Every line in the material below that includes "accomplish" should be copied.

*** Begin section ***

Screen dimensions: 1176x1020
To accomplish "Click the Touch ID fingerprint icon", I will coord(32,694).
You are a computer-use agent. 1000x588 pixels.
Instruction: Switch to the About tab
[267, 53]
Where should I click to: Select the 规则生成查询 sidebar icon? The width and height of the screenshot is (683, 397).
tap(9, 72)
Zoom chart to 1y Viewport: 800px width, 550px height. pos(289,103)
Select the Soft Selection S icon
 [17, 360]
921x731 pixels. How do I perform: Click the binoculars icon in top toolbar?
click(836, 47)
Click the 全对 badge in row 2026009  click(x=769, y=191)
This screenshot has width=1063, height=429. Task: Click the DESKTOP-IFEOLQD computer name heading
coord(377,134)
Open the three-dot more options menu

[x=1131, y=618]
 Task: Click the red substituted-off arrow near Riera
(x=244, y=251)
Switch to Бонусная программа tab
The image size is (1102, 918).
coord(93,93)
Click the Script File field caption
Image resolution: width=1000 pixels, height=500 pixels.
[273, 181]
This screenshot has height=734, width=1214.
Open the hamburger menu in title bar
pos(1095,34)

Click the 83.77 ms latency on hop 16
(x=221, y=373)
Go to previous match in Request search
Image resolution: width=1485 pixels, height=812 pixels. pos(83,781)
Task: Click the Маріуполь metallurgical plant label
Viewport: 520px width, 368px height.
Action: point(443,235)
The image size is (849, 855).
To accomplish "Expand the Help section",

*** End section ***

Answer section |
To accomplish "Click the Touch ID fingerprint icon", I will coord(32,694).
To accomplish "Expand the Help section",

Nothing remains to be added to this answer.